B109-21 Aberrant Mitochondrial Fission Protein 1-Dependent Stress Responses Promote Mucoinflammatory Pathology in Cigarette Smoke-Associated COPD
H S Chand, D Devadoss, S S Hussain, M A Campos, I RahmanAbstract
Rationale
Chronic obstructive pulmonary disease (COPD) is characterized by persistent airway mucous hypersecretion and goblet cell hyperplasia, which are further exaggerated during disease exacerbations.
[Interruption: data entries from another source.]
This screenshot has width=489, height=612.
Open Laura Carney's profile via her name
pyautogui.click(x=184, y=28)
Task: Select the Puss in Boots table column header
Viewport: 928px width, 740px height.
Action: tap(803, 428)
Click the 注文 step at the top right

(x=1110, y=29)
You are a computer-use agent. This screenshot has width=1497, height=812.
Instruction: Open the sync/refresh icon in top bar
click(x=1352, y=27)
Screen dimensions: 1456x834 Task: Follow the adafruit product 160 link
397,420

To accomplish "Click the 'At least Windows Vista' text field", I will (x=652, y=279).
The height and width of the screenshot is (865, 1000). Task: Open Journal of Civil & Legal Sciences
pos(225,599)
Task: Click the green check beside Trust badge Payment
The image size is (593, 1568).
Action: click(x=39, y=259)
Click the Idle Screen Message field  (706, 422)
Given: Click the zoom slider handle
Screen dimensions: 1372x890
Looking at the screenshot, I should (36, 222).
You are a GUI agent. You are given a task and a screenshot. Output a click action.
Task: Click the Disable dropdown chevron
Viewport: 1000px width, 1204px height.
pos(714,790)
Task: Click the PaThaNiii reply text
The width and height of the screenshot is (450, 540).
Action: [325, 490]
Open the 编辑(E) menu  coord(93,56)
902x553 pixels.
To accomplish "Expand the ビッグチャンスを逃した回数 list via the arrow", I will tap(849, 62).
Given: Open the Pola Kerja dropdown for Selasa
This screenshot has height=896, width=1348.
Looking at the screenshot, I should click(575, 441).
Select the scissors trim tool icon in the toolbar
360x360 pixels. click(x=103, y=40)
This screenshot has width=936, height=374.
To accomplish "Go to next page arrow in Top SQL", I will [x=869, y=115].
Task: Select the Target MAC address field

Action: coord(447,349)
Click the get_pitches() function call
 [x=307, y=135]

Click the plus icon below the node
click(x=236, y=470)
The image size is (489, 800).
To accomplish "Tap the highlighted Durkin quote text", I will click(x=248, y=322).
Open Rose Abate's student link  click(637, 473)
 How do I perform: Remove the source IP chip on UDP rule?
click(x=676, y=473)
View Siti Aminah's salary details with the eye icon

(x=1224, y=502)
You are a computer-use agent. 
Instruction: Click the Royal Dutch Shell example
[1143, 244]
Cigarette smoke (CS) remains the dominant environmental risk factor, yet the intracellular pathways linking CS exposure to airway epithelial remodeling remain incompletely understood. Emerging evidence implicates mitochondrial dysfunction as a central regulator of epithelial stress signaling and airway remodeling. Here, we investigated whether mitochondrial fission protein 1 (MTFP1) functions as a critical mediator linking mitochondrial stress responses to inflammatory and mucous remodeling in airway epithelial cells following CS exposure and assessed the CS-induced changes in lung tissues from COPD subjects and the animal model of CS exposure.
Methods
Primary human airway epithelial cells (HAECs) from COPD and non-COPD subjects were exposed to CS or cigarette smoke extract (CSE) to assess mitochondrial dynamics, oxidative stress, and mucous and inflammatory signaling. Bronchial biopsies from smokers and ex-smokers with and without COPD (stratified by GOLD-stage severity), as well as axial airways from CS-exposed mice, were analyzed for mitochondrial morphology, MTFP1 expression, oxidative stress (MitoSOX), and inflammatory mediators (IL-6, CXCL-8) using high-resolution microscopy and molecular assays. MTFP1 was suppressed using siRNA, and mitochondrial fission was pharmacologically inhibited with mDivi1. Changes in expression levels of airway mucous response (MUC5AC, FOXA3, SPDEF) and key mitochondrial fission (DRP1) and fusion (MFN2) regulators were quantified.
Results
CSE-induced MTFP1 activation in non-COPD HAECs was associated with heightened mitochondrial stress signaling, characterized by excessive fission, mtROS accumulation, and downstream proinflammatory transcriptional activation, and the levels were further augmented in COPD HAECs. In vivo, bronchial biopsies from COPD subjects and CS-exposed mice exhibited >4-fold higher expression of MTFP1 and MUC5AC levels, accompanied by altered mitochondrial morphology. The airway epithelial MTFP1 expression and mitochondrial redistribution strongly correlated with GOLD-stage disease severity among COPD smokers. CSE exposure induced FOXA3 and SPDEF, driving MUC5AC mucin expression. Genetic silencing of MTFP1 or pharmacologic inhibition of mitochondrial fission significantly attenuated CS-induced MUC5AC expression and mucous production, reduced mitochondrial ROS, and suppressed IL-6 and CXCL-8 expression.
Conclusions
Collectively, these data demonstrate that aberrant MTFP1-dependent mitochondrial stress responses drive airway mucoinflammatory pathology in cigarette smoke-associated COPD. Targeting airway epithelium- specific mitochondrial stress pathways may represent a novel therapeutic strategy to mitigate CS-driven mucoinflammatory responses and disease progression.